I sang in person with A Besere Velt this afternoon. It was the first time since early 2020. It was my first time in two years inside a building with other people who were neither family, doctors, nor an unavoidable, stressful errand. Just being in such close, confined proximity, even masked, was exhausting. I came home and after a thwarted effort to order dinner
spatch made me noodles and cheese and hot dogs. I am reminding myself that it was an exhausting week to begin with and I am not in fact too damaged to interact with the world ever again, but it would help not to have an ongoing pandemic that far too many people are invested in pretending is no longer going on. I can't see any hope of resuming what I would have recognized three years ago as a normal life. The city I live in, the state, the country have collectively given up on doing anything but leaving it to the vulnerable to keep themselves some haphazard definition of safe. It's my own fault for missing out if I can't get back into the swing of the economy. My medical conditions, as always, more than ever, are no one's problem but my own.

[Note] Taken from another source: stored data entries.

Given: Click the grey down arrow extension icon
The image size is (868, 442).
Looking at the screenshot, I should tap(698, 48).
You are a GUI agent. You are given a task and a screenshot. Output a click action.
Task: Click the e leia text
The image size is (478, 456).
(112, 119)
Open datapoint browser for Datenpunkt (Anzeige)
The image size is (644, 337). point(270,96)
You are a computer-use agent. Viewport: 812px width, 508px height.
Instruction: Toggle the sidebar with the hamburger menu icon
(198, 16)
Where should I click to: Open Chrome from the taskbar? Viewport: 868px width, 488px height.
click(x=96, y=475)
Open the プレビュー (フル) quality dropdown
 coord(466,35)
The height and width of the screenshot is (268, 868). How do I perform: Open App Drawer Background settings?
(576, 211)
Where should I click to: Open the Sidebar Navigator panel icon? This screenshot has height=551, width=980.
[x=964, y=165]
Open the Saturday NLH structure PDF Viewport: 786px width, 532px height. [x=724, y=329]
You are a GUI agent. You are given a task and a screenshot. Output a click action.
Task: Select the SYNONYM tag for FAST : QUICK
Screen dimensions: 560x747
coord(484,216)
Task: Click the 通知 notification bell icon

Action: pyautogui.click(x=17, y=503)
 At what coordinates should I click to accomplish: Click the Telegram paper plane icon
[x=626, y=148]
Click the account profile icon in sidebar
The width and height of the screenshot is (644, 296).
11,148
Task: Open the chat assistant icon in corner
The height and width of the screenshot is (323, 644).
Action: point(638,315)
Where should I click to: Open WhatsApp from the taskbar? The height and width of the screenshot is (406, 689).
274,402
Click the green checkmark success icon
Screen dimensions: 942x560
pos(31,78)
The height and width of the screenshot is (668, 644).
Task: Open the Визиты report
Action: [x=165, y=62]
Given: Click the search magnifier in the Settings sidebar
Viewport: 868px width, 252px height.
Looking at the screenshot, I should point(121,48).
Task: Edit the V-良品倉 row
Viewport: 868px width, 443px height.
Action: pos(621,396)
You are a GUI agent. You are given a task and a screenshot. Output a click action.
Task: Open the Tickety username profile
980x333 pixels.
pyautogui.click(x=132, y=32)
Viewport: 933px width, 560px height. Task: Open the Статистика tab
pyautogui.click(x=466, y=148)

The problem with The Black Watch (1929), the first sound feature directed by John Ford, is that it is both a sincerely impressive adventure epic full of stunning shots and set pieces and it can be described without exaggeration as a three-way collision between The Four Feathers (1902), "The Man Who Would Be King" (1888), and Journey's End (1928). On the eve of his regiment's embarkation for France in 1914, Victor McLaglen is tapped for a secret mission requiring him to resign under an impression of cowardice and hare off to the Khyber Pass to head off an impending jihad being raised against the Raj by a mysterious woman locally recognized as a goddess. When we meet her and find her played by Myrna Loy with a surprising absence of exoticism beyond some terrible dialogue, I said frivolously that naturally she was white, she was descended from Alexander the Great. I didn't think it would turn out to be the textual explanation. I missed most of the rest of her speech attempting to seduce McLaglen to her cause by invoking a prophecy about empires because I was laughing too hard. In the meantime, the action periodically cuts back to the travails of the Black Watch on the Western Front, once through the supernatural device of a crystal ball. It is, you could say, a trip. I have no idea how closely it hews to the credited source material of Talbot Mundy's King of the Khyber Rifles (1916); I'm a little afraid to try the novel and find out. Outside of the rituals of the regiment and some of the compositions, deep-focus and sharp-lit, I don't know that I would have recognized it as a John Ford movie without being told. A couple of nights ago we watched his bazonkers pre-Code submarine picture Men Without Women (1930) and even with an intertitle problem and no pacing to speak of, it made perfect sense in his catalogue.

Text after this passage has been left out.